Your goal
Begin at the top of the entries below and write out every line through the one containing "Agências de turismo", excluding pictures.

#### Record extracts ####

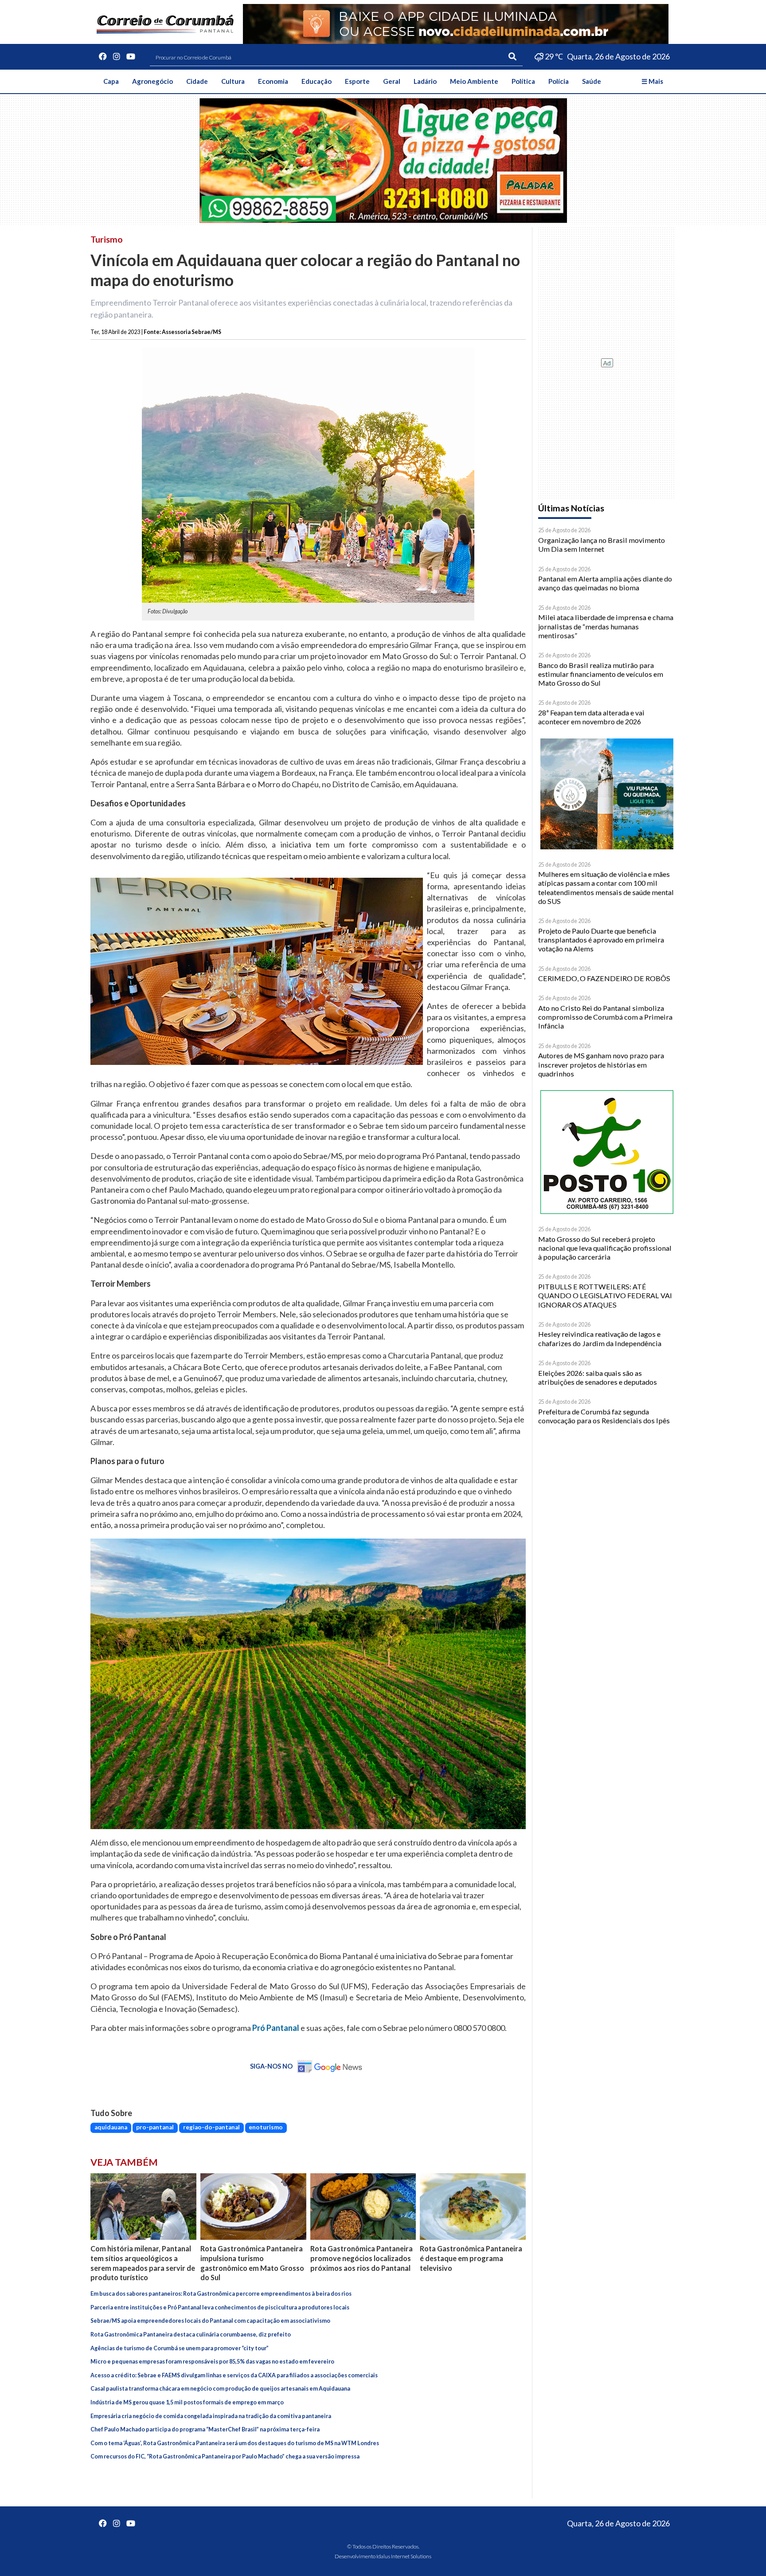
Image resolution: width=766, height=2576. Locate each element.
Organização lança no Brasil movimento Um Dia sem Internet (601, 544)
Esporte (357, 81)
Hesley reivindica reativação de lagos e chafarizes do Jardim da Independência (599, 1338)
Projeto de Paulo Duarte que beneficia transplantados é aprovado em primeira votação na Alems (601, 940)
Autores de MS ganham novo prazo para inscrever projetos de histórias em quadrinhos (601, 1064)
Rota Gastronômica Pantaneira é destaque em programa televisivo (471, 2258)
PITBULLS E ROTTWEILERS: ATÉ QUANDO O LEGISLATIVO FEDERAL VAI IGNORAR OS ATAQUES (605, 1295)
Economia (273, 81)
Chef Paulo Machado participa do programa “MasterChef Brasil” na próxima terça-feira (205, 2429)
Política (523, 81)
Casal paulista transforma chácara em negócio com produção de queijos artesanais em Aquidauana (220, 2388)
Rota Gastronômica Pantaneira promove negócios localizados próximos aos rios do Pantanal (361, 2258)
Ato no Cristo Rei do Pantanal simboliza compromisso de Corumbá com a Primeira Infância (605, 1017)
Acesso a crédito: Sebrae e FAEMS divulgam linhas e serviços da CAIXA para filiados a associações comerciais (234, 2375)
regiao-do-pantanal (211, 2127)
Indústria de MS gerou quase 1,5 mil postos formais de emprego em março (187, 2402)
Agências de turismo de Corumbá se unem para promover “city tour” (179, 2348)
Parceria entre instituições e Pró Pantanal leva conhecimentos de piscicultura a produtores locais (219, 2307)
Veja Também (124, 2162)
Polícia (558, 81)
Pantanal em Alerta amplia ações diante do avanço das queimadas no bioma (605, 583)
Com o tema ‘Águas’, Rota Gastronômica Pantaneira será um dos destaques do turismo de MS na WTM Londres (234, 2443)
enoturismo (266, 2127)
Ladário (425, 81)
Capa (111, 81)
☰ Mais (652, 81)
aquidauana (110, 2127)
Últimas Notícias (571, 508)
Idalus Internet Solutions (403, 2556)
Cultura (233, 81)
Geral (391, 81)
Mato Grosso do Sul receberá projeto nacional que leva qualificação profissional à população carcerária (605, 1248)
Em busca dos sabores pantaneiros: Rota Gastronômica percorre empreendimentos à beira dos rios (221, 2293)
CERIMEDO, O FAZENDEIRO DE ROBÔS (604, 978)
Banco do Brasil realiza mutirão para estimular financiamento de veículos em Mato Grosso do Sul (600, 674)
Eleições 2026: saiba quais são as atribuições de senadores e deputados (597, 1377)
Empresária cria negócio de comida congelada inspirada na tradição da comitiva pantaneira (210, 2416)
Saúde (591, 81)
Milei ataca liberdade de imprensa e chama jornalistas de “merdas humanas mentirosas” (605, 626)
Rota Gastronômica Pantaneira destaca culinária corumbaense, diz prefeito (190, 2334)
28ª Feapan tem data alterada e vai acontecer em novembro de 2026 (591, 717)
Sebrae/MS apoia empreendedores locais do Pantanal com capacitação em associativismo (210, 2320)
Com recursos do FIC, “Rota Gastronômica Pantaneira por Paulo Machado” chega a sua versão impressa (225, 2456)
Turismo (106, 239)
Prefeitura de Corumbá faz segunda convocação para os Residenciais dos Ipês (604, 1416)
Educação (316, 81)
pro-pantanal (155, 2127)
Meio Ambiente (474, 81)
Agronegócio (152, 81)
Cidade (197, 81)
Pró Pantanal (275, 2028)
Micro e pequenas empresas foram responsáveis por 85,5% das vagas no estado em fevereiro (212, 2361)
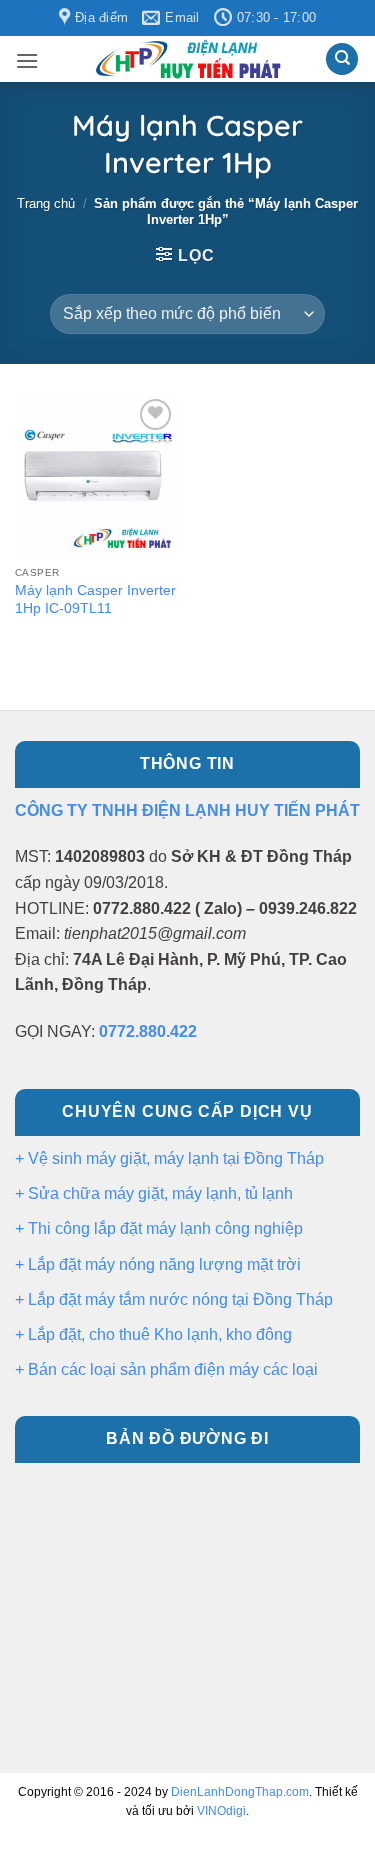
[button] (27, 60)
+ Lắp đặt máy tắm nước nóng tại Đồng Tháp (174, 1299)
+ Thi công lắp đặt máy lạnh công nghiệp (159, 1228)
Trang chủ (46, 203)
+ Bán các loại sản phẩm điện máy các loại (166, 1369)
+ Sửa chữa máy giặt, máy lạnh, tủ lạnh (154, 1193)
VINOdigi (221, 1811)
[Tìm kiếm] (342, 59)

####

Exercise response
Image resolution: width=766, height=2576. Locate each element.
Organização lança no Brasil movimento Um Dia sem Internet (601, 544)
Esporte (357, 81)
Hesley reivindica reativação de lagos e chafarizes do Jardim da Independência (599, 1338)
Projeto de Paulo Duarte que beneficia transplantados é aprovado em primeira votação na Alems (601, 940)
Autores de MS ganham novo prazo para inscrever projetos de histórias em quadrinhos (601, 1064)
Rota Gastronômica Pantaneira é destaque em programa televisivo (471, 2258)
PITBULLS E ROTTWEILERS: ATÉ QUANDO O LEGISLATIVO FEDERAL VAI IGNORAR OS ATAQUES (605, 1295)
Economia (273, 81)
Chef Paulo Machado participa do programa “MasterChef Brasil” na próxima terça-feira (205, 2429)
Política (523, 81)
Casal paulista transforma chácara em negócio com produção de queijos artesanais em Aquidauana (220, 2388)
Rota Gastronômica Pantaneira promove negócios localizados próximos aos rios do Pantanal (361, 2258)
Ato no Cristo Rei do Pantanal simboliza compromisso de Corumbá com a Primeira Infância (605, 1017)
Acesso a crédito: Sebrae e FAEMS divulgam linhas e serviços da CAIXA para filiados a associações comerciais (234, 2375)
regiao-do-pantanal (211, 2127)
Indústria de MS gerou quase 1,5 mil postos formais de emprego em março (187, 2402)
Agências de turismo de Corumbá se unem para promover “city tour” (179, 2348)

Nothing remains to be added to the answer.